Non-stick dressing and other wound covers

Should I cover my damaged nipples?

Nipple damage heals faster when kept moist. Covering the damage keeps it moist and clean and keeps wound care products in place on the damaged area. There are many covers available, but we recommend non-stick dressings. Mothers can buy large pieces and cut them into 3-centimetre (1-1/2-inch) squares. They are applied right after breastfeeding and removed just before. If the damage is too painful to use a dressing, mothers can use a breast shell, which prevents anything from touching the nipple over the wound care product. Mothers with this much pain should consider that they may have an infection of their nipple damage. Plastic film is not recommended for nipple damage.

A) Describing the need for wound covers

Nipple damage tends to be dry and keeping it moist (moist-wound healing) has been shown to speed healing. For this reason, the types of wound care products (products) (i.e. purified lanolin, hydrogel dressings, antibiotic ointment, or medicated honey) used to treat nipple damage add a small amount of moisture.

Products need covers to:

  • Keep the product:
    • In place on the damaged area.
    • Moist.  
    • Clean.
  • Keep the damage from sticking to a bra or clothing. 
  • Prevent air-drying.

B) Non-stick dressings

1) Describing non-stick dressings

There are many covers available for damaged skin. We have found the best dressing for covering nipple damage is a non-stick dressing such as a Telfa™ pad. It is made of material similar to the lining of an adhesive bandage (plaster; bandaid).

  • Do not buy dressings that are adhesive or sticky, as removing them numerous times each day to breastfeed or express can cause skin irritation.
  • It is cheapest to buy a big piece of non-stick dressing and then cut it to a size big enough to cover the nipple and stay in place between feedings; this is about 3 centimetres (1 1/2 inch) square.

2) Using non-stick dressings

Non-stick dressings are put in place right after breastfeeding or expressing and removed right before. 

We recommend dressings are changed at every second feed. This is roughly four times in 24 hours. This should change to every feed if:

  • Mothers leak frequently.
  • There are signs of infection such as:
    • Discharge on the dressing.
    • Increasing or severe pain.
    • Increasing redness around the damage.

A non-stick dressing can also help keep steroid cream from being rubbed off when treating eczema or opened milk pimples.

C) Breast shells

A breast shell for tender nipples.

1) Describing breast shells

Breast shells are plastic discs that are kept in the bra. A breast shell has two parts. One is doughnut-shaped and is placed on the breast with the hole over the nipple. The other is the cover, which has holes to allow air to circulate.
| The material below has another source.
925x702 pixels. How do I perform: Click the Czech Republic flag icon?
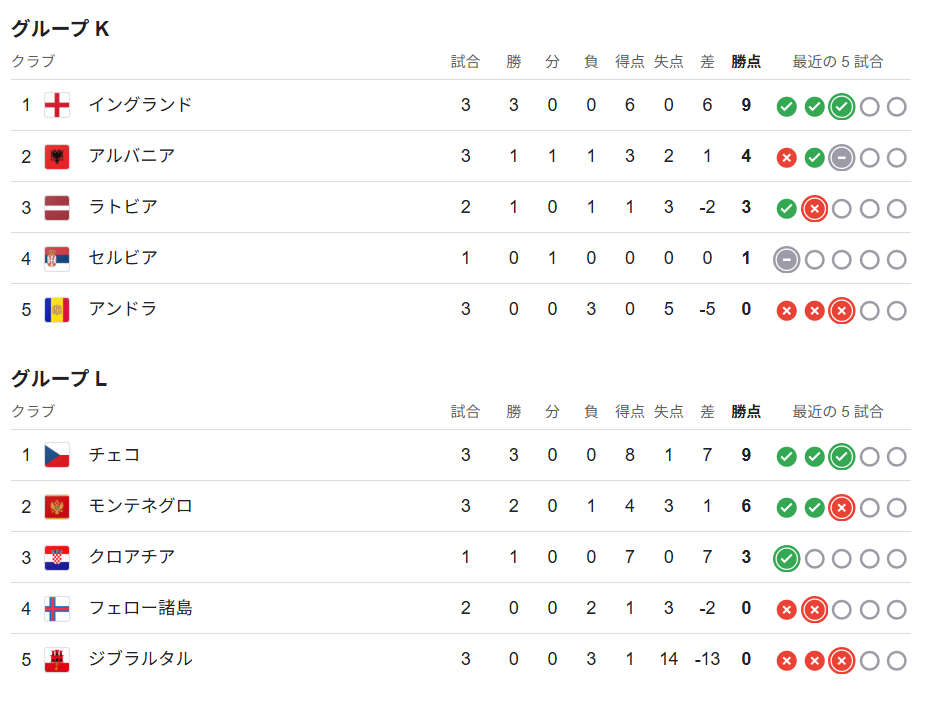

There are two types of breast shells; one for inverted nipples and one for sore nipples. They differ in the size of the hole with the ones for sore nipples having a larger hole. There is no evidence supporting the use of breast shells to fix inverted nipples. The one for sore nipples is designed to allow for air-drying nipples, but this is no longer recommended. 

If a mother's nipple damage is too painful to use a non-stick dressing or allow anything to touch the nipple, mothers can use a breast shell instead as a cover for purified lanolin, an antibiotic ointment, or medicated honey. They will not easily keep hydrogel dressings or medical grade honey pads in place.  

We have not had much need for these, but they are an option.

2) Risk of breast shell use 

Breast shells can irritate the parts of the areola and breast that they touch, because the plastic can keep the skin too moist.

Wearing a tight bra can result in excess pressure on the breast shell and areola. This may be the case if you notice a tender, red circle on the areola.

Breast shells can also result in swollen, firm, nipples and areolas, which can worsen the baby’s latch and increase nipple pain and damage. Stop using them if you notice this.

D) Wound covers that are generally not recommended

1) Silicone pads

Commercial silicone pads are marketed for nipple pain, but there is little research on their use with nipple damage. Unlike non-stick dressings that are regularly changed to limit the risk of infection, silicone pads are meant to be reused. They are also marketed to prevent leaking.

We have seen silicone pads cause a yeast infection and an allergic reaction. They are closely applied to the nipple and areola and may keep the area too wet.

2) Plastic film

While damaged nipples should not be exposed to direct air, keeping them too wet can damage the skin around the damaged area and slow healing. For this reason, plastic film should not be used.